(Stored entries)

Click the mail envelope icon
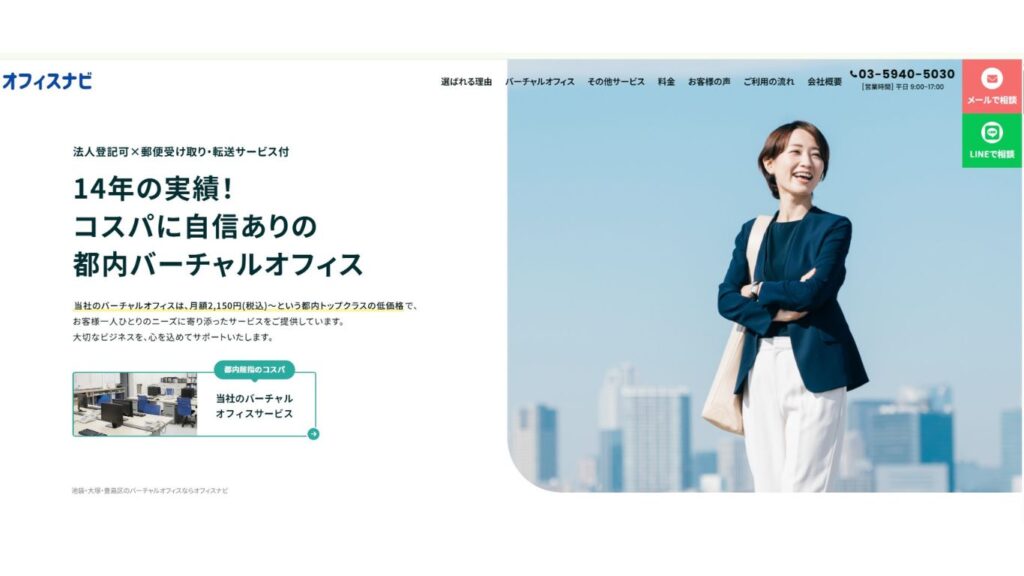point(991,78)
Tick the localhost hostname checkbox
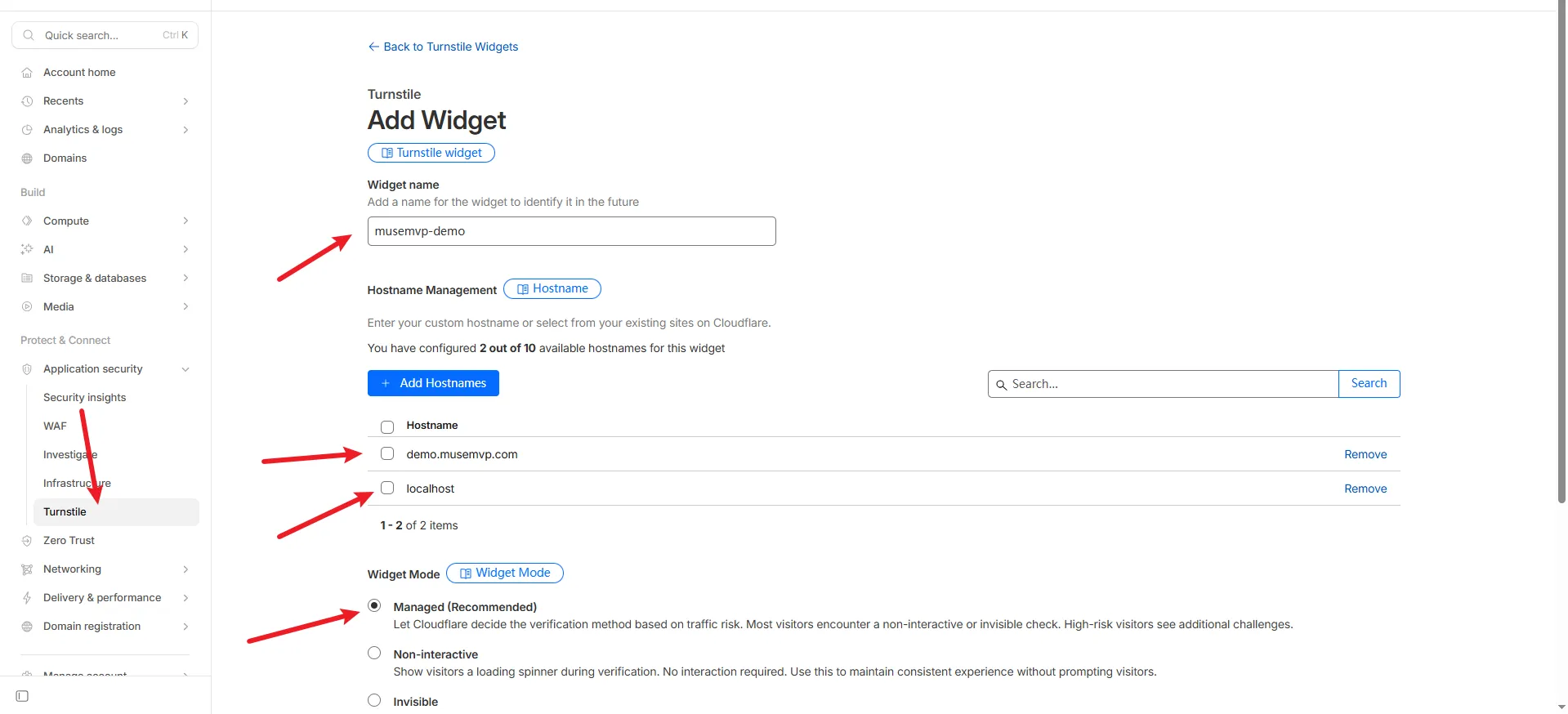Viewport: 1568px width, 714px height. click(x=387, y=489)
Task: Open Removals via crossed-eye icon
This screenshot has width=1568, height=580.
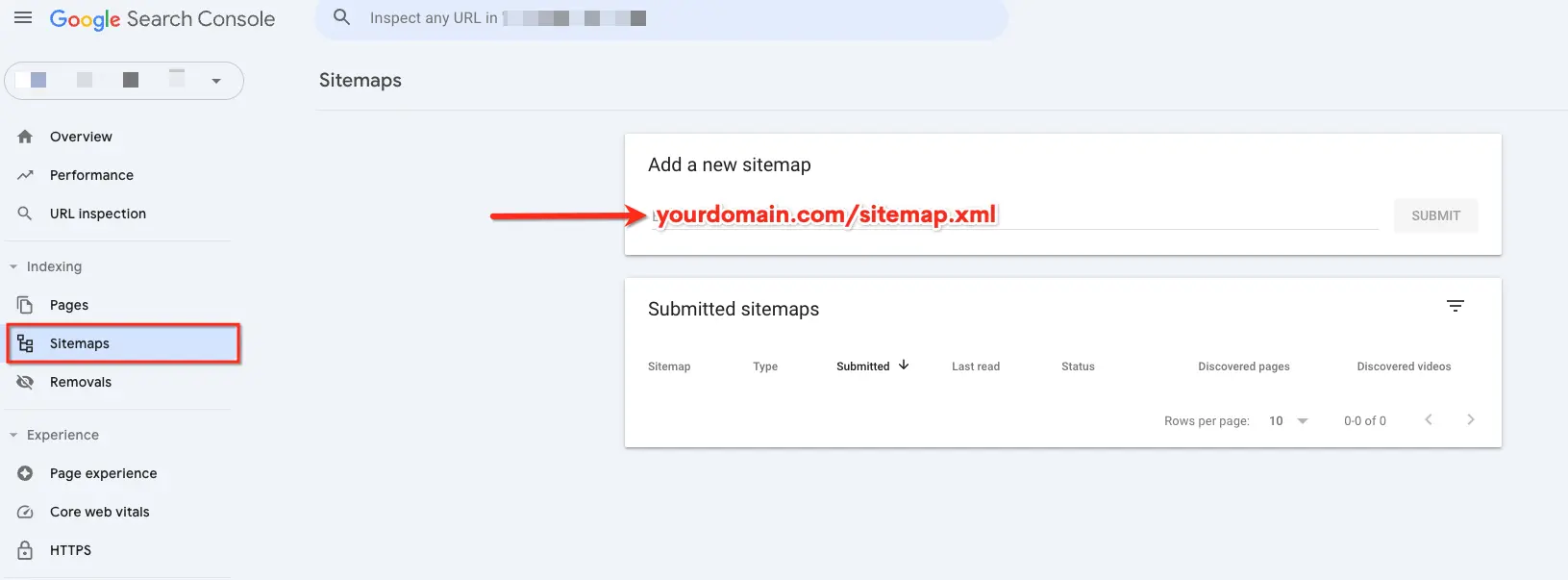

▶ Exercise brief:
Repeat the records in full, exactly as they appear, without the pictures.

▶ Reply:
Click the mail envelope icon
point(991,78)
Tick the localhost hostname checkbox
Viewport: 1568px width, 714px height. click(x=387, y=489)
Task: Open Removals via crossed-eye icon
This screenshot has width=1568, height=580.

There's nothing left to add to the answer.